======== EXTRACTED TEXT ========

- Born: 24 June 1867
- Died: 31 October 1941
- Occupation: Architect
- Years active: 1909–1940
- Father: William Henry Hill

= William Henry Hill Jr =

Irish architect (1867–1941)

William Henry Hill (24 June 1867 – 31 October 1941) was an Irish architect based in County Cork.

== Biography ==
William Henry Hill was born on 24 June 1867 into an established family of Cork architects. His father, also named William Henry Hill, was himself the son William Hill. Hill's uncles, Arthur Hill, and Arthur Richard Hill were architects, as was Henry Hill, brother of William and father of Arthur. William Henry's cousin, Henry Houghton Hill, was also an architect.

Hill spent three years studying in Queen's College Cork (now known as University College Cork), after which he apprenticed with his father, who made him a partner in his firm in 1899. In 1907, Hill was made diocesan architect of the Diocese of Cork, Limerick and Cashel, a position he held for the following 30 years. He succeeded his father as consulting architect for the Cork Lunatic Asylum board. He was also an engineer for the Cork and Muskerry Light Railway

== Architectural works ==

- UCC Dairy Science building
- Extensive renovations of St. Kevin's Hospital.

======== STUDY MATERIAL ========

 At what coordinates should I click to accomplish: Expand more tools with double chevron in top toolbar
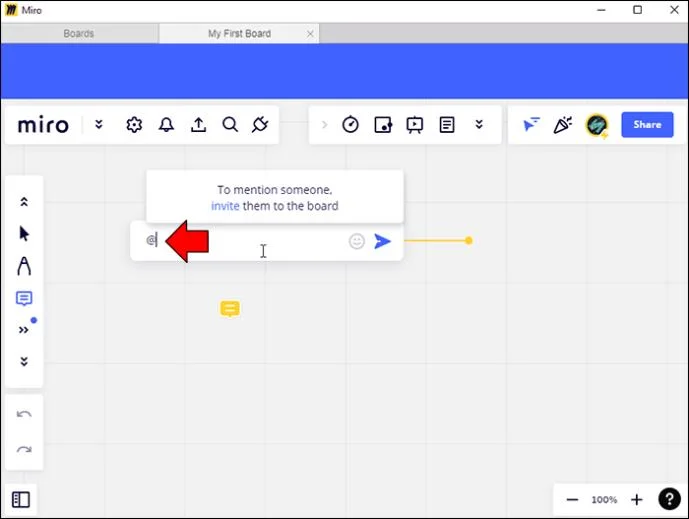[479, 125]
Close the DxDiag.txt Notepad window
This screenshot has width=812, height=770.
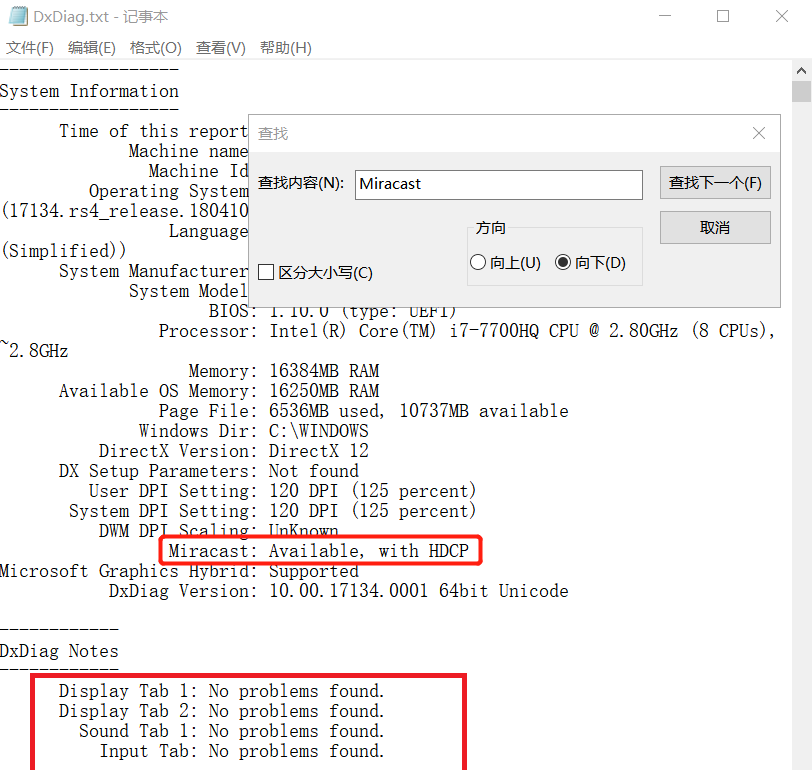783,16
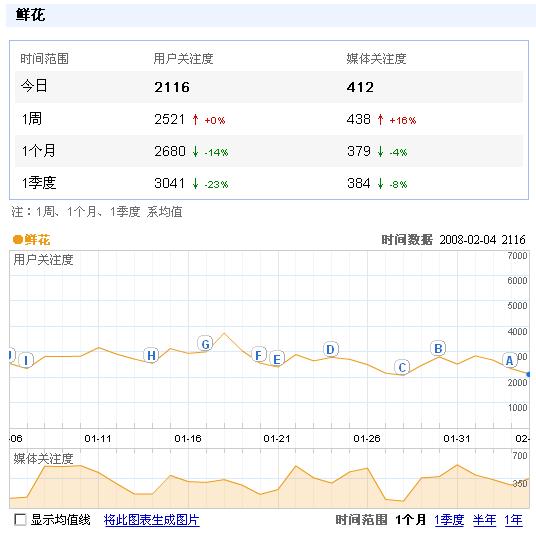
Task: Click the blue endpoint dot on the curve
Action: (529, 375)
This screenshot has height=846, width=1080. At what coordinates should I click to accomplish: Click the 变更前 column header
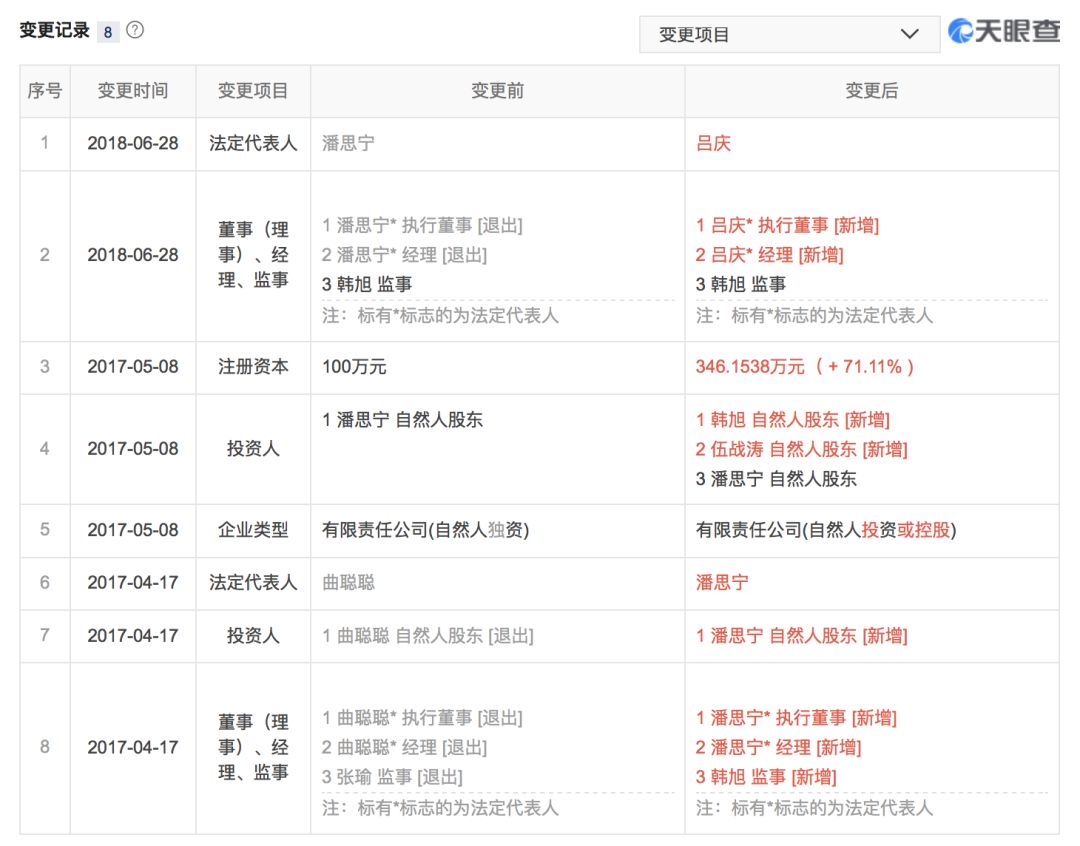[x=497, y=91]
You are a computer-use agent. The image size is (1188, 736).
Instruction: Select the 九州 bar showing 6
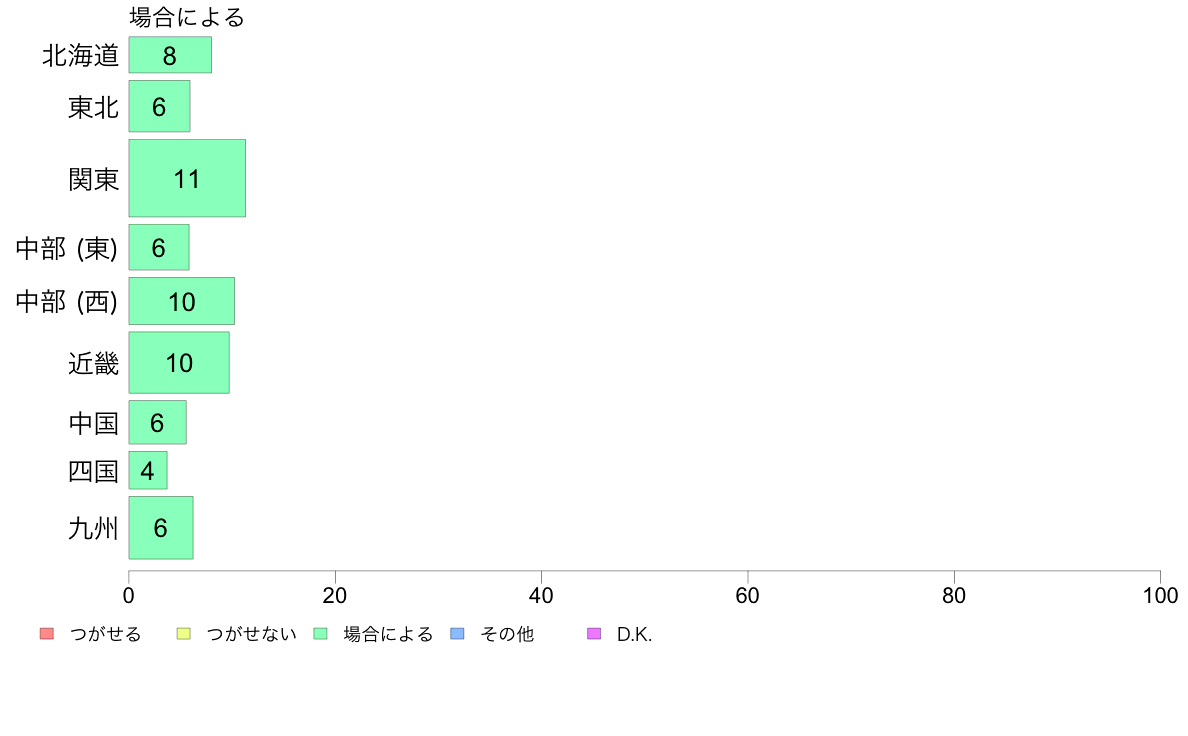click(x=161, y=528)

========

TASK INSTRUCTIONS.
Turn the paragraph of the William Henry Hill article above that begins "Hill spent three years studying" into a short bulleted list that keeps its main facts.

OUTPUT FOR THIS EXERCISE.
- Studied for three years at Queen's College Cork (now University College Cork).
- Apprenticed with his father, who made him a partner in his firm in 1899.
- Became diocesan architect of the Diocese of Cork, Limerick and Cashel in 1907 and held the post for the next 30 years.
- Succeeded his father as consulting architect for the Cork Lunatic Asylum board.
- Worked as an engineer for the Cork and Muskerry Light Railway.